= WHAT THE TASK ASKS =
Please return the lines in the records below word for word, from the line with "Louer un camping-car (455, 598)" up to and including the line with "Projects (118, 10)". Give only those lines.

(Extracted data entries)
■ ■ ■ ■ ■

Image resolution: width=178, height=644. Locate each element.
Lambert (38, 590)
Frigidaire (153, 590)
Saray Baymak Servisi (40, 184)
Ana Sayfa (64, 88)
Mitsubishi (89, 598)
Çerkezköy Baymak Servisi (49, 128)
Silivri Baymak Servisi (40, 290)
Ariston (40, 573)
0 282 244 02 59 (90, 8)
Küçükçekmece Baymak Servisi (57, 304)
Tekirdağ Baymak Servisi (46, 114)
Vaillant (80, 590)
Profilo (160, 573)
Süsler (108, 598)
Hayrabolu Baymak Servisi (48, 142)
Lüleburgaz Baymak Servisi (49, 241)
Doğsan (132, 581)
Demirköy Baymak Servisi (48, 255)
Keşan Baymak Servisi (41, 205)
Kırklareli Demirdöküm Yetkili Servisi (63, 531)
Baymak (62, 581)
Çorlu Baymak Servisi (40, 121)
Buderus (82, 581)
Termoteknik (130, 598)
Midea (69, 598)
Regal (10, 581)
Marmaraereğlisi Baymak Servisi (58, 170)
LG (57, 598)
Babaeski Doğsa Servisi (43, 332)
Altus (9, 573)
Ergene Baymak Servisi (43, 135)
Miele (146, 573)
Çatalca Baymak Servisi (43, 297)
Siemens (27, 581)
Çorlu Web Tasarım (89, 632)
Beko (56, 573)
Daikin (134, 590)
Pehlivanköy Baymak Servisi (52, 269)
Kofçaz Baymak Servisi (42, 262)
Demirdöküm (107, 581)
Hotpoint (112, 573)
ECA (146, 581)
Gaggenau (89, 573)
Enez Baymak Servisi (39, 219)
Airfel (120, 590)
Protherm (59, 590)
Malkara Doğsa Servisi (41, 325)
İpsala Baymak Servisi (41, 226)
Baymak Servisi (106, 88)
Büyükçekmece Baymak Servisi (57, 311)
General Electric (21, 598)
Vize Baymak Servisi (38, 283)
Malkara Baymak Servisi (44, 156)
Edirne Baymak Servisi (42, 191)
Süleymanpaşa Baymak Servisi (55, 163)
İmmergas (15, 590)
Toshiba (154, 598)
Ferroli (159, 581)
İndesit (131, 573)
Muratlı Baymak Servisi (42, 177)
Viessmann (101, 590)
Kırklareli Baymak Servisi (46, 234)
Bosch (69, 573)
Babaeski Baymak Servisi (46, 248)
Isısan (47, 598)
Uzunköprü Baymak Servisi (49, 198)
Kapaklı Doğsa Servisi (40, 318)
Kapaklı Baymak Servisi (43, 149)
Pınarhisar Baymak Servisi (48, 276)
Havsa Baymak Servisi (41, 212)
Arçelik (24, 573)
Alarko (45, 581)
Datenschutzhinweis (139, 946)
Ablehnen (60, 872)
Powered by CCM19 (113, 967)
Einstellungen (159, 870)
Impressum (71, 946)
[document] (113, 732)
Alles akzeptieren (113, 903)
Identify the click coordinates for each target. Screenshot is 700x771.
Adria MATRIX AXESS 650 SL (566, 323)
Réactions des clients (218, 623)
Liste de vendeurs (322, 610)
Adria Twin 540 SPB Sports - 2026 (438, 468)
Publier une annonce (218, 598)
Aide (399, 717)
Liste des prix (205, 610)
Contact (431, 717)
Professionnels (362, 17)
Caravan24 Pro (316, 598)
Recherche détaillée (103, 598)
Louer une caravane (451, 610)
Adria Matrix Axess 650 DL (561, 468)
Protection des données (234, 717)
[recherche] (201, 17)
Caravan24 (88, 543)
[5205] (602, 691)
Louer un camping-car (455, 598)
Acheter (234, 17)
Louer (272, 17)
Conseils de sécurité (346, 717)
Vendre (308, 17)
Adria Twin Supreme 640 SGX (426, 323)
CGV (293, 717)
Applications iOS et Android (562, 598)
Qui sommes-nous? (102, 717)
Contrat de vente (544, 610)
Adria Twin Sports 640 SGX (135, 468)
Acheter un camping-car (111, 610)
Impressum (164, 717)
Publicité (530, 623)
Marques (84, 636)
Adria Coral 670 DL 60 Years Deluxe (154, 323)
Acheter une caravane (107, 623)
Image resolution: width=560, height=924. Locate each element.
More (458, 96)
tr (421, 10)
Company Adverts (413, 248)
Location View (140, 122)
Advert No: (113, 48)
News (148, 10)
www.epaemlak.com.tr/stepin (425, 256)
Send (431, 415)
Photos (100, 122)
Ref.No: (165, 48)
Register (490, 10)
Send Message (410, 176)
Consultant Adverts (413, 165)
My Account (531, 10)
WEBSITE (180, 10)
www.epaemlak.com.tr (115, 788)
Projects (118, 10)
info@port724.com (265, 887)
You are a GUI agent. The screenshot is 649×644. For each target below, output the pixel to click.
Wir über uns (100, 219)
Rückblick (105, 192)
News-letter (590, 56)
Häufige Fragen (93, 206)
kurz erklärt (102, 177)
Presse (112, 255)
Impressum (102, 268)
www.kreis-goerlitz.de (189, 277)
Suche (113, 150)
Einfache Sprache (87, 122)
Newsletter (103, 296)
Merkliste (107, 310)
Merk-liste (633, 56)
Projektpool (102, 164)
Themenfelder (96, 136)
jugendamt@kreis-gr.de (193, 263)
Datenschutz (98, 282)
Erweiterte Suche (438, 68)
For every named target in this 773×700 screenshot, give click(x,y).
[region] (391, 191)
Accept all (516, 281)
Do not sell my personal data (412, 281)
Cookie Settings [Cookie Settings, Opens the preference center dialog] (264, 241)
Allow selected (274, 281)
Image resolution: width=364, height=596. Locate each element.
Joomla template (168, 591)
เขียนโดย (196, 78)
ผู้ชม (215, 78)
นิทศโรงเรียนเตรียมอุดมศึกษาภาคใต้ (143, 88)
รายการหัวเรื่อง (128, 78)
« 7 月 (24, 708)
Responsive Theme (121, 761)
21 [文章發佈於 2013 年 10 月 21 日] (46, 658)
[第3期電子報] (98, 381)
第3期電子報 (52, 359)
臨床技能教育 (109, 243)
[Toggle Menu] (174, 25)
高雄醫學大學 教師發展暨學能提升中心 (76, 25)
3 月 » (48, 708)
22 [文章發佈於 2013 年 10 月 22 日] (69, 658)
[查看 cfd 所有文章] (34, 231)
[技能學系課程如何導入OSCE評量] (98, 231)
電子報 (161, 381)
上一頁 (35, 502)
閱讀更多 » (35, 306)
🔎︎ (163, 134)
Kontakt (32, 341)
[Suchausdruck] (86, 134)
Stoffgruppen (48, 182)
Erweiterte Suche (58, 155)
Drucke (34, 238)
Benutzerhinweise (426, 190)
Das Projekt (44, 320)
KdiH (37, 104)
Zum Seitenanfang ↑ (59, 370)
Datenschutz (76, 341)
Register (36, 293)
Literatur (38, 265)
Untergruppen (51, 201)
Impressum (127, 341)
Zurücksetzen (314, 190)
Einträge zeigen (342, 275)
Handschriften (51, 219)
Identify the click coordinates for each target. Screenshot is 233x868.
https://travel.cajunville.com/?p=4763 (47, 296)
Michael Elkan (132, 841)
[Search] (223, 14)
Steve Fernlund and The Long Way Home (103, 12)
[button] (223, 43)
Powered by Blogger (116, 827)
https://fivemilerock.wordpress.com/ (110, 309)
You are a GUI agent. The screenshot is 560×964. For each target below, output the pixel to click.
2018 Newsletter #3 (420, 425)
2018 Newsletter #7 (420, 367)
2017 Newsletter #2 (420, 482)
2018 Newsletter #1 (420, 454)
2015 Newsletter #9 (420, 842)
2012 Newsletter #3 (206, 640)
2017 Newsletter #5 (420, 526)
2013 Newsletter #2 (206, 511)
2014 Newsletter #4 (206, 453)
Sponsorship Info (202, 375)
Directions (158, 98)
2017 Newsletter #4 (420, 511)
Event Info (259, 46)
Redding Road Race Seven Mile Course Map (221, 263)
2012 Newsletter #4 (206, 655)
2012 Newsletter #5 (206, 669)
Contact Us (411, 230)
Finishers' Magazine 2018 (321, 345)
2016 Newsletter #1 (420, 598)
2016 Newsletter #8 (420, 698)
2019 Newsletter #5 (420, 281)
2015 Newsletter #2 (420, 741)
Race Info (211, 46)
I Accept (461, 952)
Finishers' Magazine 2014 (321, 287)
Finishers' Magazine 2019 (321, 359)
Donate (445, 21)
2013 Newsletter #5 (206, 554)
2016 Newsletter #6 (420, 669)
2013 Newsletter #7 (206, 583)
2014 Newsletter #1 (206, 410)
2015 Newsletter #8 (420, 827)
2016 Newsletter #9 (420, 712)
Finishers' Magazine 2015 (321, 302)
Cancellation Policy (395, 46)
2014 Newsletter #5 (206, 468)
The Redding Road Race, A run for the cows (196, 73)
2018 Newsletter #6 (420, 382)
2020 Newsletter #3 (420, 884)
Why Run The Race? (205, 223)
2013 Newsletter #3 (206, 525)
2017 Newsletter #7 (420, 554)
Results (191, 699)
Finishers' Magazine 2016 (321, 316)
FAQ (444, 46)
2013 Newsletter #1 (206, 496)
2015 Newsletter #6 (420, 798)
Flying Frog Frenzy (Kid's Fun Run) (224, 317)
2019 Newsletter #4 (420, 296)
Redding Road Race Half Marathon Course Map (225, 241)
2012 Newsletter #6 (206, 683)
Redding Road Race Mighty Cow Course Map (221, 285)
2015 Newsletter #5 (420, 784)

■ ■ ■ ■ ■

= ANSWER TO THIS PROBLEM =
Louer un camping-car (455, 598)
Acheter (234, 17)
Louer (272, 17)
Conseils de sécurité (346, 717)
Vendre (308, 17)
Adria Twin Supreme 640 SGX (426, 323)
CGV (293, 717)
Applications iOS et Android (562, 598)
Qui sommes-nous? (102, 717)
Contrat de vente (544, 610)
Adria Twin Sports 640 SGX (135, 468)
Acheter un camping-car (111, 610)
Impressum (164, 717)
Publicité (530, 623)
Marques (84, 636)
Adria Coral 670 DL 60 Years Deluxe (154, 323)
Acheter une caravane (107, 623)
Image resolution: width=560, height=924. Locate each element.
More (458, 96)
tr (421, 10)
Company Adverts (413, 248)
Location View (140, 122)
Advert No: (113, 48)
News (148, 10)
www.epaemlak.com.tr/stepin (425, 256)
Send (431, 415)
Photos (100, 122)
Ref.No: (165, 48)
Register (490, 10)
Send Message (410, 176)
Consultant Adverts (413, 165)
My Account (531, 10)
WEBSITE (180, 10)
www.epaemlak.com.tr (115, 788)
Projects (118, 10)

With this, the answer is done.